A post I published a few months ago titled Recent Patent Damages Decision of the Madrid Court of Appeal began as follows:
A few weeks back Adrián Crespo published a short post on the Kluwer Patent Blog titled Patent case: Judgment no. 18/2023 of Madrid Court of Appeals (Section32) of 23 June 2023, Spain. The author writes that, as a result of the decision, “generic companies wishing to launch at risk” should be aware that “the first mover(s) will be held liable for triggering regulatory price reduction and thus for the damages arising from the price gap between the innovator and the generic, even if other third parties have launched at a later point in time.” The post references a longer summary of the decision on Kluwer IP Law, to which I do not have access, but I was able to obtain a copy of the decision itself and will note a few things about it below. (Here is a link to the decision in the original Spanish, and here is a link to a machine translation.)

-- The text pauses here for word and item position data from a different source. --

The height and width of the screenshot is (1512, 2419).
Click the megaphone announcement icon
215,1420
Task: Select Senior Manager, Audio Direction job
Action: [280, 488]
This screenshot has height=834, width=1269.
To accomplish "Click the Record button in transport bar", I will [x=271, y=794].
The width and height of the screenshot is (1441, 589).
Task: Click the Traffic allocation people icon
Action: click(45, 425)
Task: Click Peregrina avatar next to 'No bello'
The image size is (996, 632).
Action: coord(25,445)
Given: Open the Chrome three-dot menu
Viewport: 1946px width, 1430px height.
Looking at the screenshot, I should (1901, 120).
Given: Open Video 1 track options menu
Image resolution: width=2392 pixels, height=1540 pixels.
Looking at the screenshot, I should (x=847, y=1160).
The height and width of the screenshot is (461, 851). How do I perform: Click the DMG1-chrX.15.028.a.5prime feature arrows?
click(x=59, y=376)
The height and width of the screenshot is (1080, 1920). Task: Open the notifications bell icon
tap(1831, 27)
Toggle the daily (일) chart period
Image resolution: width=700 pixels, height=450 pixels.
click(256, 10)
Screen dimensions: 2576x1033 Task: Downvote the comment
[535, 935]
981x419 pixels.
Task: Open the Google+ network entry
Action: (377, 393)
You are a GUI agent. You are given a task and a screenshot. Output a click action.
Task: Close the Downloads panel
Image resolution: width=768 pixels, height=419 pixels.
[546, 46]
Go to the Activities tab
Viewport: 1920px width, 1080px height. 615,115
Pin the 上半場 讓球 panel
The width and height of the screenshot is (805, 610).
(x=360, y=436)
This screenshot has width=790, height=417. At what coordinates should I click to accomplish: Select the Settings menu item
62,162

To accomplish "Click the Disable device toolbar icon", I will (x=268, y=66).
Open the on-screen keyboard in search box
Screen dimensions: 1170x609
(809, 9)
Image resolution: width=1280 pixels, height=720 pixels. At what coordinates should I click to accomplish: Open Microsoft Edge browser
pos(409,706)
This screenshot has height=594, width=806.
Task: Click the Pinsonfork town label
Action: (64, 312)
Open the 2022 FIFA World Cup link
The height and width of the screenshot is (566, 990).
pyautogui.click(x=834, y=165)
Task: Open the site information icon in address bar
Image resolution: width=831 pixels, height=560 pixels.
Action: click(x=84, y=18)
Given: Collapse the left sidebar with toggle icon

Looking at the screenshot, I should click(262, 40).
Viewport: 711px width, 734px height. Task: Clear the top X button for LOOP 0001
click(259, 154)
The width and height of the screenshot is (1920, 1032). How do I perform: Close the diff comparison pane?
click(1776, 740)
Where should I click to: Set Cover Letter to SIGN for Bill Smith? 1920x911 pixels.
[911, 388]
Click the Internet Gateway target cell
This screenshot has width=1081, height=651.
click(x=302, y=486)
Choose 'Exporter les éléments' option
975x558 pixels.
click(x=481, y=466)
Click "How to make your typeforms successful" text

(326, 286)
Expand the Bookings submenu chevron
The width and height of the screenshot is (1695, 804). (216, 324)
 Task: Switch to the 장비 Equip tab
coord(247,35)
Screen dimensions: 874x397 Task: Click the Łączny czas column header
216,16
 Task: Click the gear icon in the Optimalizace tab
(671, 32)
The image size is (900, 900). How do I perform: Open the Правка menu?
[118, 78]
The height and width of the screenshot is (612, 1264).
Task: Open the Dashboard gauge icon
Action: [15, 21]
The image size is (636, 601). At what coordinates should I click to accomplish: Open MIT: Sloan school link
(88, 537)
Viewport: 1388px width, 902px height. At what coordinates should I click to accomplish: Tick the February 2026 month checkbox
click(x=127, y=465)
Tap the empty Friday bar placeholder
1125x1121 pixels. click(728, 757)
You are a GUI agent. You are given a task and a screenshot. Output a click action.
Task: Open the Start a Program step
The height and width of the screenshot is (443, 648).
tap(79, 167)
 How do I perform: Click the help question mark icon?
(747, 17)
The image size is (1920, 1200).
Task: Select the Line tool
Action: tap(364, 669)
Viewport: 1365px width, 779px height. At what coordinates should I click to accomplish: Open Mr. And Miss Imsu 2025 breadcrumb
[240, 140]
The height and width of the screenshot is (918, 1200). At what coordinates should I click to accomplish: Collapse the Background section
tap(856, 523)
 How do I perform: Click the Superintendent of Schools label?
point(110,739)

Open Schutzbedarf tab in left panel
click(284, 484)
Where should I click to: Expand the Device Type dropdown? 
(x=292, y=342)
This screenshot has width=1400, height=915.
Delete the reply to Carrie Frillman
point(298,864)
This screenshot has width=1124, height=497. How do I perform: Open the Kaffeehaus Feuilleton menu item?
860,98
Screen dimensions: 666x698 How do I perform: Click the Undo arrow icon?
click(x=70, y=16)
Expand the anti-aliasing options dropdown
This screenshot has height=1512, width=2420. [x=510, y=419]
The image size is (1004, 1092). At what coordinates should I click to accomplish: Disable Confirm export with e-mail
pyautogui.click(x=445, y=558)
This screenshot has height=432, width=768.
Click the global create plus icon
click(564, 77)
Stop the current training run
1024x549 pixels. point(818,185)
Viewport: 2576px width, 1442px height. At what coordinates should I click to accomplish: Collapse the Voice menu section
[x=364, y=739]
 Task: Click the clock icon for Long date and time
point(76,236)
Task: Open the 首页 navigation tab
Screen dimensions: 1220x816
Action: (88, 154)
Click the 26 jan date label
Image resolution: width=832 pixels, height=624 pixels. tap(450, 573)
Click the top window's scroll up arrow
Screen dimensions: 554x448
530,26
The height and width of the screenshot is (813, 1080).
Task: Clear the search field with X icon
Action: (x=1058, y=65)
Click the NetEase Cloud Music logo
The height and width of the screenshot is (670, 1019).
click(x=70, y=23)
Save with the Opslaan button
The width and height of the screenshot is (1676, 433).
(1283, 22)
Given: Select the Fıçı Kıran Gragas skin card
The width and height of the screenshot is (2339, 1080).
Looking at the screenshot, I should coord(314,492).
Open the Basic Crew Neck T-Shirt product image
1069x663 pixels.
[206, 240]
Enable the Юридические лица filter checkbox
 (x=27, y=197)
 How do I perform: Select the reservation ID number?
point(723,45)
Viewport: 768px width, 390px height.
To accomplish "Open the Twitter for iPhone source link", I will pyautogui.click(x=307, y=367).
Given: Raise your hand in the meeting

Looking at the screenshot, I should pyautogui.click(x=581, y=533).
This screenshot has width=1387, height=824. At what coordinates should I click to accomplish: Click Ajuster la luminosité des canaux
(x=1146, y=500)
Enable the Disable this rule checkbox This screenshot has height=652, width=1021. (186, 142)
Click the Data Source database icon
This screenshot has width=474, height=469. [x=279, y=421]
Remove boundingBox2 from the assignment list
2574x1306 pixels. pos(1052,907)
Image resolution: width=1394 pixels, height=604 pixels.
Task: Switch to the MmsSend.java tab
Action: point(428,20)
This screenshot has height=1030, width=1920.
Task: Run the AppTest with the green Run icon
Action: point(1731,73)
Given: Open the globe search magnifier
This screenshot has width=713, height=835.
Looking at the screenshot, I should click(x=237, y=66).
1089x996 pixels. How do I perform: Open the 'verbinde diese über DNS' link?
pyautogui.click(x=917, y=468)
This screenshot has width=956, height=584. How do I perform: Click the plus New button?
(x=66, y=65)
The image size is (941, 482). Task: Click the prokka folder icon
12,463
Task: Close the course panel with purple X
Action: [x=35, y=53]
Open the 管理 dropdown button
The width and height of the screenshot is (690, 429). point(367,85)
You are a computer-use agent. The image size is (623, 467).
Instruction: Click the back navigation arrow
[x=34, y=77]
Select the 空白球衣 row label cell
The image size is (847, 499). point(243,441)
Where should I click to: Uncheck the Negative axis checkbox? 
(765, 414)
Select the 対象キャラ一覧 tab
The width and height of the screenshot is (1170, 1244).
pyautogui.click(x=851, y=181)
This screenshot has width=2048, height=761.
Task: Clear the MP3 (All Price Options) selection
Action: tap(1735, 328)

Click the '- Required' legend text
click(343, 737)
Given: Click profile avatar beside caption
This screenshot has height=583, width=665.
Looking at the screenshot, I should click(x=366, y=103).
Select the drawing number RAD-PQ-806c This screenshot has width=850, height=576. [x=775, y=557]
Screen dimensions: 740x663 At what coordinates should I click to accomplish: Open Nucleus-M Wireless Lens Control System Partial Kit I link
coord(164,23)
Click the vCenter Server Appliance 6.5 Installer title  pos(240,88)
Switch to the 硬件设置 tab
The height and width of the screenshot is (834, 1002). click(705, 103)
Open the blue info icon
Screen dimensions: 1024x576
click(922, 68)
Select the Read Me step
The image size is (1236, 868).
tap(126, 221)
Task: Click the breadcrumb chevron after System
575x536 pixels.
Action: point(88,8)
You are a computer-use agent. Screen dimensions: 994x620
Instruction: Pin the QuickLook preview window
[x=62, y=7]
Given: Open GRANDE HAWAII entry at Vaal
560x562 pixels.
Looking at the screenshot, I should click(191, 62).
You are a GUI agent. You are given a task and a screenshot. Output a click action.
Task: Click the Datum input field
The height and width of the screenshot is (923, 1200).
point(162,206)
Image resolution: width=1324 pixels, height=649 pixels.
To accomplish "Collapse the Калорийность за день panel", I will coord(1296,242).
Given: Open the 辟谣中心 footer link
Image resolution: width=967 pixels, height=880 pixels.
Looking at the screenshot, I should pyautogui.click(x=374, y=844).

More recently, Mr. Crespo and Josep Montefusco have published an article titled Madrid Court of Appeal Rules in Landmark Damages Case, 46 EIPR 65 (2024). The abstract reads:
In a recent judgment, the Madrid Court of Appeal (Section 32) has ruled in the landmark raloxifene patent infringement case. The decision dealt inter alia with the allocation of liability among patent infringers for triggering regulatory price reduction. This comment considers the main implications of this precedent, which are likely to shape future damages claims in Spain (an important market for pharmaceutical products which, moreover, is not part of the Agreement on a Unified Patent Court).
The article provides a detailed analysis of the facts and the principal holdings. It concludes, first, that one of the decision’s important holdings is that “patentees and/or their licensees may claim damages for losses suffered by their subsidiaries” (p.69). (By way of comparison, I would note that U.S. law on this point is not altogether clear; for brief discussion and citations, see my post dated Oct. 26, 2016, noting Mark Lemley’s critique of Federal Circuit case law that generally precludes a patentee from recovering losses suffered by its exclusive licensee, and district court cases considering the “inexorable flow” doctrine, under which a parent may under some circumstances recover for losses suffered by a subsidiary. In a somewhat related vein, see also my post dated Nov. 20, 2023, discussing some recent French and Canadian cases addressing standing to sue of licensees and related companies. ) Second, the article notes the significance of the court’s holding that the first generic in the market can be liable for a subsequent price reduction even if other entrants follow, and considers its implications and possible nuances.